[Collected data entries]
• • • • • • •

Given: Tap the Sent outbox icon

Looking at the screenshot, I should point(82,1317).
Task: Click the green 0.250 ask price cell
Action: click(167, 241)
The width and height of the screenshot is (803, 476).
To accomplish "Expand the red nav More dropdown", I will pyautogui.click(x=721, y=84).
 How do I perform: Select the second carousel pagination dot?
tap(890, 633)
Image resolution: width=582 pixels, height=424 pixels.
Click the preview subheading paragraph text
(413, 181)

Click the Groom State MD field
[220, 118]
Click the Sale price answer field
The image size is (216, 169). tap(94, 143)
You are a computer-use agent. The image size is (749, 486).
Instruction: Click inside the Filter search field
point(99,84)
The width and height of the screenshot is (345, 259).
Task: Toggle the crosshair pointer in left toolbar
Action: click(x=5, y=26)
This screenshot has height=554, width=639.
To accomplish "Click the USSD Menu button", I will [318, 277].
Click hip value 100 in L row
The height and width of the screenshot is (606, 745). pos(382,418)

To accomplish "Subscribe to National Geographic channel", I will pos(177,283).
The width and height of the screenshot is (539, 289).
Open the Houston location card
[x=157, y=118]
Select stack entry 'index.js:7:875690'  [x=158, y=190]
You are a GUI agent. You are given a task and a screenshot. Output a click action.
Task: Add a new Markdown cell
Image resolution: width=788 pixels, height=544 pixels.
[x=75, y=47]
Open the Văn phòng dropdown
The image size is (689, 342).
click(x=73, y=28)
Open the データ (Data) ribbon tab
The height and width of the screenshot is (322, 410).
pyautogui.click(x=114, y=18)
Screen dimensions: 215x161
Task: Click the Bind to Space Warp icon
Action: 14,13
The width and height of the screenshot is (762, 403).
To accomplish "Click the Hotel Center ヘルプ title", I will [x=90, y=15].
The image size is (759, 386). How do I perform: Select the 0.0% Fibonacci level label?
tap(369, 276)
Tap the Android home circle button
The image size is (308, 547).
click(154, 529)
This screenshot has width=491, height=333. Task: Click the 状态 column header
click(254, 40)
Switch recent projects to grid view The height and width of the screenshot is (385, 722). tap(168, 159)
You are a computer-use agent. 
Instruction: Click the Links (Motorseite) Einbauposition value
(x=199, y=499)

• • • • • • •

Required task - Retype all the records above line for line, leaving every character unchanged.

Result of this task -
Given: Tap the Sent outbox icon

Looking at the screenshot, I should point(82,1317).
Task: Click the green 0.250 ask price cell
Action: click(167, 241)
The width and height of the screenshot is (803, 476).
To accomplish "Expand the red nav More dropdown", I will pyautogui.click(x=721, y=84).
 How do I perform: Select the second carousel pagination dot?
tap(890, 633)
Image resolution: width=582 pixels, height=424 pixels.
Click the preview subheading paragraph text
(413, 181)

Click the Groom State MD field
[220, 118]
Click the Sale price answer field
The image size is (216, 169). tap(94, 143)
You are a computer-use agent. The image size is (749, 486).
Instruction: Click inside the Filter search field
point(99,84)
The width and height of the screenshot is (345, 259).
Task: Toggle the crosshair pointer in left toolbar
Action: click(x=5, y=26)
This screenshot has height=554, width=639.
To accomplish "Click the USSD Menu button", I will [318, 277].
Click hip value 100 in L row
The height and width of the screenshot is (606, 745). pos(382,418)

To accomplish "Subscribe to National Geographic channel", I will pos(177,283).
The width and height of the screenshot is (539, 289).
Open the Houston location card
[x=157, y=118]
Select stack entry 'index.js:7:875690'  [x=158, y=190]
You are a GUI agent. You are given a task and a screenshot. Output a click action.
Task: Add a new Markdown cell
Image resolution: width=788 pixels, height=544 pixels.
[x=75, y=47]
Open the Văn phòng dropdown
The image size is (689, 342).
click(x=73, y=28)
Open the データ (Data) ribbon tab
The height and width of the screenshot is (322, 410).
pyautogui.click(x=114, y=18)
Screen dimensions: 215x161
Task: Click the Bind to Space Warp icon
Action: 14,13
The width and height of the screenshot is (762, 403).
To accomplish "Click the Hotel Center ヘルプ title", I will [x=90, y=15].
The image size is (759, 386). How do I perform: Select the 0.0% Fibonacci level label?
tap(369, 276)
Tap the Android home circle button
The image size is (308, 547).
click(154, 529)
This screenshot has width=491, height=333. Task: Click the 状态 column header
click(254, 40)
Switch recent projects to grid view The height and width of the screenshot is (385, 722). tap(168, 159)
You are a computer-use agent. 
Instruction: Click the Links (Motorseite) Einbauposition value
(x=199, y=499)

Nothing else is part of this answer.